2014
    04.23

    アスリートの魂「最強の補欠になるブルージェイズ川崎宗則」

    Category: その他   Tags:再読タグ
    「野球選手だから」
    という川崎宗則選手の言葉で、私は泣きそうになりました。

    ツラい事があっても、プレッシャーに負けても、球場に行って野球をするしかない。
    野球選手になりたいと願って練習してきて、本当に野球選手になった今は夢の中だから、頑張るしかないと語る川崎宗則選手の表情は、お世辞にも楽しそうではありませんでした。

    でも、夢を追うって生き方は、こういう姿勢を指すかもしれません。


     逆境を笑え 野球小僧の壁に立ち向かう方法

     今年もトロント・ブルージェイズだそうです。


    ≪あらすじ≫
    川崎宗則は、日本から遠く離れたアメリカの地で、大リーグへの挑戦3年目を迎えていた。
    今年で32才になる。
    もう後はない。

    かつて川崎宗則は、日本を代表する遊撃手で、二度の日本一にも貢献していた。それが大リーグに挑戦すると一変。打撃でも守備でも、一流の成績は残せなかった。
    そんな状態でも、マイナーではなくメジャーに残る為に、川崎宗則はブルージェイズのキャンプに参加していた。

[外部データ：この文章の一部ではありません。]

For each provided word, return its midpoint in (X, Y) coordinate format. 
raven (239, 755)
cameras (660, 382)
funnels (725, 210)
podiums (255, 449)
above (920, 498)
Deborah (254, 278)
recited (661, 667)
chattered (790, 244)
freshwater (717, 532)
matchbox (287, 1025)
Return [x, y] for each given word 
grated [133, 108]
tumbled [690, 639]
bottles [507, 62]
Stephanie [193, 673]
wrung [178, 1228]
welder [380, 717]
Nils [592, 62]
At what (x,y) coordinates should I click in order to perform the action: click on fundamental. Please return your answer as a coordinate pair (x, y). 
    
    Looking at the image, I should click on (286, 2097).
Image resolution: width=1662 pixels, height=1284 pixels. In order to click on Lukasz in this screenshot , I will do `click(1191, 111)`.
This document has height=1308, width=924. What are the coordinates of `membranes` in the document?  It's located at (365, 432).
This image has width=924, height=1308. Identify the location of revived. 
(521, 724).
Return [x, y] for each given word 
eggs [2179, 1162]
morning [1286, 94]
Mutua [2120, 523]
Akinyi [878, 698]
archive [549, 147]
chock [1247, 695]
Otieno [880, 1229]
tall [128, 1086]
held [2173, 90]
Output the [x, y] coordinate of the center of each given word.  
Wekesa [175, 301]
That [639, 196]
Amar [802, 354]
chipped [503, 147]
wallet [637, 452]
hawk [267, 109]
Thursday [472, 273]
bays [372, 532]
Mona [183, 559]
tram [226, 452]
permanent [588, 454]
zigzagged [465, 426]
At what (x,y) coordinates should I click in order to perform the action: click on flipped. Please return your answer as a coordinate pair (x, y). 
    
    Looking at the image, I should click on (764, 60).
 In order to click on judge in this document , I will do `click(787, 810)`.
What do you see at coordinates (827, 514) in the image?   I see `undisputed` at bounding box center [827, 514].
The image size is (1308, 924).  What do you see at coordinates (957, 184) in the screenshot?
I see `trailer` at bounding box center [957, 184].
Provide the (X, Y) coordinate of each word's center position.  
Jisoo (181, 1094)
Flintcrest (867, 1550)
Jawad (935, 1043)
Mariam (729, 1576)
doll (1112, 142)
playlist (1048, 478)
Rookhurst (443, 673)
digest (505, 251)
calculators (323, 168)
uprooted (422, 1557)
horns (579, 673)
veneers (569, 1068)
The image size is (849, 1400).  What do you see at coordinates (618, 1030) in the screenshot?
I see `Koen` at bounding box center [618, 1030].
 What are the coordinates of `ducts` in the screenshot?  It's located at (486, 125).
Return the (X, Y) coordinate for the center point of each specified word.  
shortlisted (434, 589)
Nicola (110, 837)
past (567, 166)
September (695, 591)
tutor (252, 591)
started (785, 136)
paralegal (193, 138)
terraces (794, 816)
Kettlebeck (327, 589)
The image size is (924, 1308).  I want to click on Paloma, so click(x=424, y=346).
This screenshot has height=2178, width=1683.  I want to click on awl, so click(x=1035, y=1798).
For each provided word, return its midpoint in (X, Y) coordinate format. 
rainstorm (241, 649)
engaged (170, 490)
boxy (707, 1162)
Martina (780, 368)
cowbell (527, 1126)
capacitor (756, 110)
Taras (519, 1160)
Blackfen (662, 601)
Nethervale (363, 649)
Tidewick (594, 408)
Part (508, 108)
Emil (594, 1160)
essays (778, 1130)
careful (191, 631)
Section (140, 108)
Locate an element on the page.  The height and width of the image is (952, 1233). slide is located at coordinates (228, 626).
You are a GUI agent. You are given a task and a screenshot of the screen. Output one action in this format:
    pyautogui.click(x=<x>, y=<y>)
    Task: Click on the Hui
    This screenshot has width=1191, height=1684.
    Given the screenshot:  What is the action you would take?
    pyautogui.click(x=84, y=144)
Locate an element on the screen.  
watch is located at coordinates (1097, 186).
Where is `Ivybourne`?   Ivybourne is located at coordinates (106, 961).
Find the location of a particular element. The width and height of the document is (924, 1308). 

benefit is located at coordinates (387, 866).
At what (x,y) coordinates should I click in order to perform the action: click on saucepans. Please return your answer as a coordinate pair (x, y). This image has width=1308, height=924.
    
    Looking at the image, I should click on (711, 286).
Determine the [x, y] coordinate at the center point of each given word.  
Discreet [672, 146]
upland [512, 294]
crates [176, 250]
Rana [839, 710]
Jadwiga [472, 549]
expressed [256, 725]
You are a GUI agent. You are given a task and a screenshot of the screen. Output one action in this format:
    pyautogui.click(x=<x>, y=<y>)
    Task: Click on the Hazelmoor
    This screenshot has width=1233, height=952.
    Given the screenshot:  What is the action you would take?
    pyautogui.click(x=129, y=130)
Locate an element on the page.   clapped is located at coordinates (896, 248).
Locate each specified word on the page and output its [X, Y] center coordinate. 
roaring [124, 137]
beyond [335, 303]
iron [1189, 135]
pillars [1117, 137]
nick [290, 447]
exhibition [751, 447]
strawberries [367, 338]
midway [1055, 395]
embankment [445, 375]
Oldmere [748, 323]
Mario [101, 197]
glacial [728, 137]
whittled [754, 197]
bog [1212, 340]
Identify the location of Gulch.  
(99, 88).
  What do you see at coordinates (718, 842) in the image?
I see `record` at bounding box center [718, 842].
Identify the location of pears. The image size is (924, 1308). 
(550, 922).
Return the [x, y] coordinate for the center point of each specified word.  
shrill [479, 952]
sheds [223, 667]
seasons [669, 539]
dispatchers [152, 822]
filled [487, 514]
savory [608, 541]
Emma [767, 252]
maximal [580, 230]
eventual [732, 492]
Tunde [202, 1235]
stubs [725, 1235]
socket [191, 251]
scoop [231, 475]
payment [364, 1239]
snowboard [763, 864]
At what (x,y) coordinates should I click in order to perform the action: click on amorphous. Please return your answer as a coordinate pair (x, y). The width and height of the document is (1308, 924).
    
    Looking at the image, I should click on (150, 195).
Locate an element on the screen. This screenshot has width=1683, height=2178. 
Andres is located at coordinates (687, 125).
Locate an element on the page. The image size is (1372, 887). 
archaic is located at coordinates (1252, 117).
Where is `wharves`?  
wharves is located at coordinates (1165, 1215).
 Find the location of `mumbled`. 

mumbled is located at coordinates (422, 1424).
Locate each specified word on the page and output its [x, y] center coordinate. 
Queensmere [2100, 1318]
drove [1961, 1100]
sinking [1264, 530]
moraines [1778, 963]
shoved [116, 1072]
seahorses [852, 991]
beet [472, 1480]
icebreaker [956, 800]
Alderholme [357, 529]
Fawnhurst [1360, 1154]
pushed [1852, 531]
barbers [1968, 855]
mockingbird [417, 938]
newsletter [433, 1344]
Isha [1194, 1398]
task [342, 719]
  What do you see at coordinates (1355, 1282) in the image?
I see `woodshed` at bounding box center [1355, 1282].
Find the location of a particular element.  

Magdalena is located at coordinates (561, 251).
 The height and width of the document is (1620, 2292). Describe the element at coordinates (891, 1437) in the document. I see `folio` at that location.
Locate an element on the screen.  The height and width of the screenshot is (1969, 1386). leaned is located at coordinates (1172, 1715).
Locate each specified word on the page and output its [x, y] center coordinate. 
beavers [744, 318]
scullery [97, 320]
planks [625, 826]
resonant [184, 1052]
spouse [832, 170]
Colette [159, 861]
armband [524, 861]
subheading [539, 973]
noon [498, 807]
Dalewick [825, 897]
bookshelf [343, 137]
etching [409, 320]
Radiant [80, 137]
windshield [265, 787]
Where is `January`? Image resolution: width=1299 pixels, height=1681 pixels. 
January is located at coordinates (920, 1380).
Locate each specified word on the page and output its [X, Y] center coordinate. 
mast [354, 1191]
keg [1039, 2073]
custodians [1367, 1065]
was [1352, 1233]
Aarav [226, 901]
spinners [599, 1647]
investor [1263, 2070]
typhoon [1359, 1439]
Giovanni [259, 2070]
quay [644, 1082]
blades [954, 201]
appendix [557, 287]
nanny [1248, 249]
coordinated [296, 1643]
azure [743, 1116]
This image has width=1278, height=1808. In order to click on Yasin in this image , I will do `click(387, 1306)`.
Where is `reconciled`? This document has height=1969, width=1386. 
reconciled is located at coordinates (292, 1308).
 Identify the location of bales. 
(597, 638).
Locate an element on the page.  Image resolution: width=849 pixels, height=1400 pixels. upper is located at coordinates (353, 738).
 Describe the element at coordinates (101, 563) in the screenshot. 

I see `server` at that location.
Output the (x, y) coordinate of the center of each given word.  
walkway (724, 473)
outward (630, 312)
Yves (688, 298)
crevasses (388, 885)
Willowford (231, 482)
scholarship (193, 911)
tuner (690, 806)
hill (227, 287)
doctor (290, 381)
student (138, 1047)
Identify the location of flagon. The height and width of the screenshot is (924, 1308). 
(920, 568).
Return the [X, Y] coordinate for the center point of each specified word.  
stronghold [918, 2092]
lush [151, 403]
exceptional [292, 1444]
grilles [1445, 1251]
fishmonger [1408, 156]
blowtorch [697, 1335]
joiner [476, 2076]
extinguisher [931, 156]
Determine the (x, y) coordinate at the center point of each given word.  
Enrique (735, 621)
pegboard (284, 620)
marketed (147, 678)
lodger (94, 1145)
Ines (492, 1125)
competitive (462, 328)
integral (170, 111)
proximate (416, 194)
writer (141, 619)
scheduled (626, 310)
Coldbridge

    川崎宗則は、本来キャンプが始まる日付よりも早く現地入りしていた。
    このキャンプで、良い成績を残せなければ、メジャーには残れない。
    でもキャッチボールの相手もなく、孤独な練習だった。
    それでも川崎宗則は笑顔で話した。
    とにかく川崎宗則は、やるしかなかった。

    開幕でベンチ入りできる選手は、たったの25人。
    川崎宗則の実力では、レギュラーを獲得するのは難しい。
    だからこそ川崎宗則は、本来の守備位置ではない場所も守った。
    それも内野外野を問わずに守る。

    川崎宗則は「最強の補欠」を目指していた。
    日本では28人が一軍に登録されるが、大リーグでは25人しかいない。
    そこから投手と捕手を抜くと、野手は10人足らずしか入れない。
    うち7人はスタメン出場する。
    つまり残りの三人で、代打や守備固め、代走などをこなさなければならない。
    そこに、川崎宗則の生きる道があった。

    全ての野手の守備位置を守れ、代走も代打もできれば、レギュラーになれずともベンチに入れる。
    しかし、その為の課題は多かった。

    外野を守った経験が少ない為、川崎宗則は難しいフライを捕球できない。
    内野の守備でも、きわどいタイミングで求められる「逆シングル」という捕球姿勢が不得意だった。

    さらに打者としても、川崎宗則は力不足だ。
    キャンプの打撃練習で、同じチームの投手の球を打っても、なかなか前に飛ばない。
    川崎宗則は、全てのプレイを成長させなければダメだった。
    そして川崎宗則は、英語も未熟だ。
    やるべき事は山ほどある。

    川崎宗則は、キャンプ地の近くに家を借り、妻と子供との3人で暮らしていた。
    子供の為に、慣れた日本で生活すべきではないかとも考えたが、夢を捨てられなかった。

    川崎宗則は、紅白戦に参加する。
    その中の、たった1打席で、首脳陣にアピールする必要がある。
    またオープン戦でも、慣れない守備位置で参加し、結果を出す必要があった。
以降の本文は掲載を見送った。